Supplied data =
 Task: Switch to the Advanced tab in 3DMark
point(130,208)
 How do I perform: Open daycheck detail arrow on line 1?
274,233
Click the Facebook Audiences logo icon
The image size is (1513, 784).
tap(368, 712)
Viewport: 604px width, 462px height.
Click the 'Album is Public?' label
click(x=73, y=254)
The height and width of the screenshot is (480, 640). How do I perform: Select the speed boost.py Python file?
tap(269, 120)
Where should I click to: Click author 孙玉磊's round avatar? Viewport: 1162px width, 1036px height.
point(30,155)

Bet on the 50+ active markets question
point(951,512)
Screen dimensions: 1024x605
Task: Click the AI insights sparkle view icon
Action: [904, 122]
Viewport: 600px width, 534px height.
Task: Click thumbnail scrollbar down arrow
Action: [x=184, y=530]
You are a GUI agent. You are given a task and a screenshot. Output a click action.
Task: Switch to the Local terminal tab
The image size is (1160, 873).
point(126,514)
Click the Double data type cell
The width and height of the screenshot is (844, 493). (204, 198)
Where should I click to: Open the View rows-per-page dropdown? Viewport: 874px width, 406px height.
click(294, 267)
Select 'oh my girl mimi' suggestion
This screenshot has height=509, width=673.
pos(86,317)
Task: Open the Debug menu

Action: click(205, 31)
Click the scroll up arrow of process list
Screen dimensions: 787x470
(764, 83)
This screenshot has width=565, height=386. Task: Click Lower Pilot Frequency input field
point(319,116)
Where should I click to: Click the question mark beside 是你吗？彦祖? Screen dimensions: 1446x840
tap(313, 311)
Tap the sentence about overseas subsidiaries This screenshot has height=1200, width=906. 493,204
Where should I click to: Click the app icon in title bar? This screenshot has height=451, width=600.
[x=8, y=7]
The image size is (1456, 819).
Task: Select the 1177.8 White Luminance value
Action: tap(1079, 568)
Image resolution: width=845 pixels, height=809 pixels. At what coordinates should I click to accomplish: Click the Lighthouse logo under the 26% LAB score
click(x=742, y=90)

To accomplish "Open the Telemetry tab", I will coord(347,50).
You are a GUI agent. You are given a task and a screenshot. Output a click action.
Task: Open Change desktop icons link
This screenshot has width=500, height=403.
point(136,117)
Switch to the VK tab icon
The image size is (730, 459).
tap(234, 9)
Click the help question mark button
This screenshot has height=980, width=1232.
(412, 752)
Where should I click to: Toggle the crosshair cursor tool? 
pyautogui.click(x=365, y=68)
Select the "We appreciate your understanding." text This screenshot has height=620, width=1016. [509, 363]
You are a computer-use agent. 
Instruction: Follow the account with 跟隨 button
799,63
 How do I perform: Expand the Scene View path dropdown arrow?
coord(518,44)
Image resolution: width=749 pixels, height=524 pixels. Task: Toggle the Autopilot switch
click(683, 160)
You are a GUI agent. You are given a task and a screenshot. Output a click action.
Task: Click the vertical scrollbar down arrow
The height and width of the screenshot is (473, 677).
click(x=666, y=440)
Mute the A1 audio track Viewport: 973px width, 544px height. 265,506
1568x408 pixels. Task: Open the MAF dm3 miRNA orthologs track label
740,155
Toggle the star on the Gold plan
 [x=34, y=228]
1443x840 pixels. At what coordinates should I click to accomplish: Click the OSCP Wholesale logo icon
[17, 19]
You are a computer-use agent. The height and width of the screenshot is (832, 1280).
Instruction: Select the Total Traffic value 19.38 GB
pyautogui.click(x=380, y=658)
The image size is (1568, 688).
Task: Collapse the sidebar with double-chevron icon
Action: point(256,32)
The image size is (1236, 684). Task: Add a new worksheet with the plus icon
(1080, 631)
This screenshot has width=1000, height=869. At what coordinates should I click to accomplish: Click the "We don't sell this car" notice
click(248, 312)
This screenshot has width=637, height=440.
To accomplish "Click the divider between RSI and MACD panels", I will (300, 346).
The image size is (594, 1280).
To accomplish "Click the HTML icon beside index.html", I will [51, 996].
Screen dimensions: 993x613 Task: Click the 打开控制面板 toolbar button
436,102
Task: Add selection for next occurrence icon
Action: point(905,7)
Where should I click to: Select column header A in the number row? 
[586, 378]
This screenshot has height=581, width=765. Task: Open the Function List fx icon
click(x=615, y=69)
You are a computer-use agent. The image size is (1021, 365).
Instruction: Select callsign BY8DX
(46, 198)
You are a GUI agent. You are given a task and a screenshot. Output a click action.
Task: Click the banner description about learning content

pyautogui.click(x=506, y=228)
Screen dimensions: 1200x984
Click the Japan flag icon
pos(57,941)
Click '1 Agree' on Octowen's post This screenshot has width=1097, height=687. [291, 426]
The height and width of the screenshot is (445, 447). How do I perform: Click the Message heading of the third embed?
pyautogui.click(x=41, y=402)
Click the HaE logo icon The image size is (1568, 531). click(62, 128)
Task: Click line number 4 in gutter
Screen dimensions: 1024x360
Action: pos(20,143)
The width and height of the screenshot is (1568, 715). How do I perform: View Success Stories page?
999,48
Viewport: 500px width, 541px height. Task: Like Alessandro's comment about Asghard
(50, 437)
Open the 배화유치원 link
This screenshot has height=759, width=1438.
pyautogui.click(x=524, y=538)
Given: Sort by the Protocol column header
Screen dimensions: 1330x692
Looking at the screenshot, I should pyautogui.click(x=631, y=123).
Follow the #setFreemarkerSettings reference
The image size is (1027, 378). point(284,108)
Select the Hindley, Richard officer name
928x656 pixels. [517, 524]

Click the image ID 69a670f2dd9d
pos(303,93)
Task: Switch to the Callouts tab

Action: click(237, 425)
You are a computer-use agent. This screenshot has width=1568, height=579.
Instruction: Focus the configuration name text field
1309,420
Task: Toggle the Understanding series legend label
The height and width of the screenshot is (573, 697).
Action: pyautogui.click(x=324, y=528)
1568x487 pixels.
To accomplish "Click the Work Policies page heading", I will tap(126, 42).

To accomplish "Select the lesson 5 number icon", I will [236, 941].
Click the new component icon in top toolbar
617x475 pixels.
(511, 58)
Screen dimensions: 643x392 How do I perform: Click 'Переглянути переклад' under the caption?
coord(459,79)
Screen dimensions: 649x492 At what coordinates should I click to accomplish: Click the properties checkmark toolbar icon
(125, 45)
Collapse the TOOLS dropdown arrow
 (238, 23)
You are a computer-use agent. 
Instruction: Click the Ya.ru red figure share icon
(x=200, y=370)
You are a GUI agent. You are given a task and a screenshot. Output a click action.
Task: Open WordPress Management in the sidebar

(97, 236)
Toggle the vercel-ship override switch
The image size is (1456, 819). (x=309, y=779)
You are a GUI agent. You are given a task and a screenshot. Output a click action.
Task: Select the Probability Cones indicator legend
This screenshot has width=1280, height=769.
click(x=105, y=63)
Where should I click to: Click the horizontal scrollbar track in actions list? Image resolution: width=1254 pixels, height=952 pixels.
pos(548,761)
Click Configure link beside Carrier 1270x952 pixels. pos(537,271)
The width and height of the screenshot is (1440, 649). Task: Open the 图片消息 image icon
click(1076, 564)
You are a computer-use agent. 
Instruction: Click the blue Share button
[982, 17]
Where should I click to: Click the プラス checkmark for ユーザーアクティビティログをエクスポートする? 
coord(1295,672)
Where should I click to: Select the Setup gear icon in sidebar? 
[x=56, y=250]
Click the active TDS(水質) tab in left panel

Task objective = Print each line of the data exactly as it was written.

Answer space =
 Task: Switch to the Advanced tab in 3DMark
point(130,208)
 How do I perform: Open daycheck detail arrow on line 1?
274,233
Click the Facebook Audiences logo icon
The image size is (1513, 784).
tap(368, 712)
Viewport: 604px width, 462px height.
Click the 'Album is Public?' label
click(x=73, y=254)
The height and width of the screenshot is (480, 640). How do I perform: Select the speed boost.py Python file?
tap(269, 120)
Where should I click to: Click author 孙玉磊's round avatar? Viewport: 1162px width, 1036px height.
point(30,155)

Bet on the 50+ active markets question
point(951,512)
Screen dimensions: 1024x605
Task: Click the AI insights sparkle view icon
Action: [904, 122]
Viewport: 600px width, 534px height.
Task: Click thumbnail scrollbar down arrow
Action: [x=184, y=530]
You are a GUI agent. You are given a task and a screenshot. Output a click action.
Task: Switch to the Local terminal tab
The image size is (1160, 873).
point(126,514)
Click the Double data type cell
The width and height of the screenshot is (844, 493). (204, 198)
Where should I click to: Open the View rows-per-page dropdown? Viewport: 874px width, 406px height.
click(294, 267)
Select 'oh my girl mimi' suggestion
This screenshot has height=509, width=673.
pos(86,317)
Task: Open the Debug menu

Action: click(205, 31)
Click the scroll up arrow of process list
Screen dimensions: 787x470
(764, 83)
This screenshot has width=565, height=386. Task: Click Lower Pilot Frequency input field
point(319,116)
Where should I click to: Click the question mark beside 是你吗？彦祖? Screen dimensions: 1446x840
tap(313, 311)
Tap the sentence about overseas subsidiaries This screenshot has height=1200, width=906. 493,204
Where should I click to: Click the app icon in title bar? This screenshot has height=451, width=600.
[x=8, y=7]
The image size is (1456, 819).
Task: Select the 1177.8 White Luminance value
Action: tap(1079, 568)
Image resolution: width=845 pixels, height=809 pixels. At what coordinates should I click to accomplish: Click the Lighthouse logo under the 26% LAB score
click(x=742, y=90)

To accomplish "Open the Telemetry tab", I will coord(347,50).
You are a GUI agent. You are given a task and a screenshot. Output a click action.
Task: Open Change desktop icons link
This screenshot has width=500, height=403.
point(136,117)
Switch to the VK tab icon
The image size is (730, 459).
tap(234, 9)
Click the help question mark button
This screenshot has height=980, width=1232.
(412, 752)
Where should I click to: Toggle the crosshair cursor tool? 
pyautogui.click(x=365, y=68)
Select the "We appreciate your understanding." text This screenshot has height=620, width=1016. [509, 363]
You are a computer-use agent. 
Instruction: Follow the account with 跟隨 button
799,63
 How do I perform: Expand the Scene View path dropdown arrow?
coord(518,44)
Image resolution: width=749 pixels, height=524 pixels. Task: Toggle the Autopilot switch
click(683, 160)
You are a GUI agent. You are given a task and a screenshot. Output a click action.
Task: Click the vertical scrollbar down arrow
The height and width of the screenshot is (473, 677).
click(x=666, y=440)
Mute the A1 audio track Viewport: 973px width, 544px height. 265,506
1568x408 pixels. Task: Open the MAF dm3 miRNA orthologs track label
740,155
Toggle the star on the Gold plan
 [x=34, y=228]
1443x840 pixels. At what coordinates should I click to accomplish: Click the OSCP Wholesale logo icon
[17, 19]
You are a computer-use agent. The height and width of the screenshot is (832, 1280).
Instruction: Select the Total Traffic value 19.38 GB
pyautogui.click(x=380, y=658)
The image size is (1568, 688).
Task: Collapse the sidebar with double-chevron icon
Action: point(256,32)
The image size is (1236, 684). Task: Add a new worksheet with the plus icon
(1080, 631)
This screenshot has width=1000, height=869. At what coordinates should I click to accomplish: Click the "We don't sell this car" notice
click(248, 312)
This screenshot has width=637, height=440.
To accomplish "Click the divider between RSI and MACD panels", I will (300, 346).
The image size is (594, 1280).
To accomplish "Click the HTML icon beside index.html", I will [51, 996].
Screen dimensions: 993x613 Task: Click the 打开控制面板 toolbar button
436,102
Task: Add selection for next occurrence icon
Action: point(905,7)
Where should I click to: Select column header A in the number row? 
[586, 378]
This screenshot has height=581, width=765. Task: Open the Function List fx icon
click(x=615, y=69)
You are a computer-use agent. The image size is (1021, 365).
Instruction: Select callsign BY8DX
(46, 198)
You are a GUI agent. You are given a task and a screenshot. Output a click action.
Task: Click the banner description about learning content

pyautogui.click(x=506, y=228)
Screen dimensions: 1200x984
Click the Japan flag icon
pos(57,941)
Click '1 Agree' on Octowen's post This screenshot has width=1097, height=687. [291, 426]
The height and width of the screenshot is (445, 447). How do I perform: Click the Message heading of the third embed?
pyautogui.click(x=41, y=402)
Click the HaE logo icon The image size is (1568, 531). click(62, 128)
Task: Click line number 4 in gutter
Screen dimensions: 1024x360
Action: pos(20,143)
The width and height of the screenshot is (1568, 715). How do I perform: View Success Stories page?
999,48
Viewport: 500px width, 541px height. Task: Like Alessandro's comment about Asghard
(50, 437)
Open the 배화유치원 link
This screenshot has height=759, width=1438.
pyautogui.click(x=524, y=538)
Given: Sort by the Protocol column header
Screen dimensions: 1330x692
Looking at the screenshot, I should pyautogui.click(x=631, y=123).
Follow the #setFreemarkerSettings reference
The image size is (1027, 378). point(284,108)
Select the Hindley, Richard officer name
928x656 pixels. [517, 524]

Click the image ID 69a670f2dd9d
pos(303,93)
Task: Switch to the Callouts tab

Action: click(237, 425)
You are a computer-use agent. This screenshot has width=1568, height=579.
Instruction: Focus the configuration name text field
1309,420
Task: Toggle the Understanding series legend label
The height and width of the screenshot is (573, 697).
Action: pyautogui.click(x=324, y=528)
1568x487 pixels.
To accomplish "Click the Work Policies page heading", I will tap(126, 42).

To accomplish "Select the lesson 5 number icon", I will [236, 941].
Click the new component icon in top toolbar
617x475 pixels.
(511, 58)
Screen dimensions: 643x392 How do I perform: Click 'Переглянути переклад' under the caption?
coord(459,79)
Screen dimensions: 649x492 At what coordinates should I click to accomplish: Click the properties checkmark toolbar icon
(125, 45)
Collapse the TOOLS dropdown arrow
 (238, 23)
You are a computer-use agent. 
Instruction: Click the Ya.ru red figure share icon
(x=200, y=370)
You are a GUI agent. You are given a task and a screenshot. Output a click action.
Task: Open WordPress Management in the sidebar

(97, 236)
Toggle the vercel-ship override switch
The image size is (1456, 819). (x=309, y=779)
You are a GUI agent. You are given a task and a screenshot. Output a click action.
Task: Select the Probability Cones indicator legend
This screenshot has width=1280, height=769.
click(x=105, y=63)
Where should I click to: Click the horizontal scrollbar track in actions list? Image resolution: width=1254 pixels, height=952 pixels.
pos(548,761)
Click Configure link beside Carrier 1270x952 pixels. pos(537,271)
The width and height of the screenshot is (1440, 649). Task: Open the 图片消息 image icon
click(1076, 564)
You are a computer-use agent. 
Instruction: Click the blue Share button
[982, 17]
Where should I click to: Click the プラス checkmark for ユーザーアクティビティログをエクスポートする? 
coord(1295,672)
Where should I click to: Select the Setup gear icon in sidebar? 
[x=56, y=250]
Click the active TDS(水質) tab in left panel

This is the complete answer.